[Start Text segment]
On January 9, 2018, the Superior Court granted an interlocutory injunction sought by a Quebec company against a competitor, who was ordered to cease manufacturing and marketing products that infringed one of the company's patented inventions. The decision adds to the very short list of patent cases in which an interlocutory injunction has been granted in recent years.

Fasken represents Thermolec Ltée, the Quebec company that successfully asserted its intellectual property rights in this case.

Background

Thermolec Ltée (Thermolec), which was founded in 1973, develops and manufactures heating, ventilation, and air conditioning systems, including electric heating coils. Thermolec's founder invented a revolutionary system that acts on the heating capacity of electric heating coils. Thermolec acquired a patent on this invention, and the application for an interlocutory injunction sought to enforce the rights under that patent.

Stelpro Design inc. and Gestion Stelpro inc. (Stelpro) are competitors of Thermolec in that they also market electric coils.

Thermolec learned of the existence of the electric coils manufactured by Stelpro when Stelpro began bidding on the same tenders as Thermolec. Thermolec realized that Stelpro was bidding at a substantially lower price, thereby drawing in the clientele that Thermolec had built up over the years.
[End Text segment]
### Exercise brief
Name every business mentioned in the injunction report, not counting the court.
[Start Raw data]
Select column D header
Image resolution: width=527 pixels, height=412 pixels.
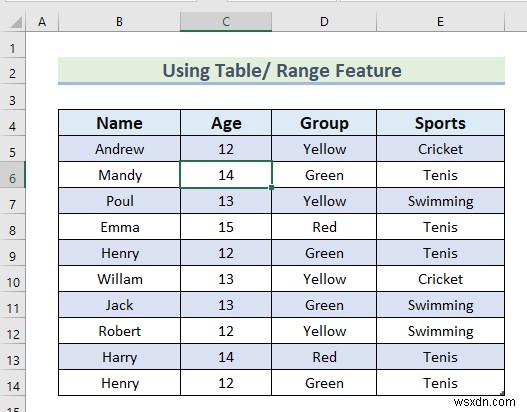[x=324, y=22]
[End Raw data]
### Result below
Fasken, Thermolec Ltée, Stelpro Design inc., Gestion Stelpro inc.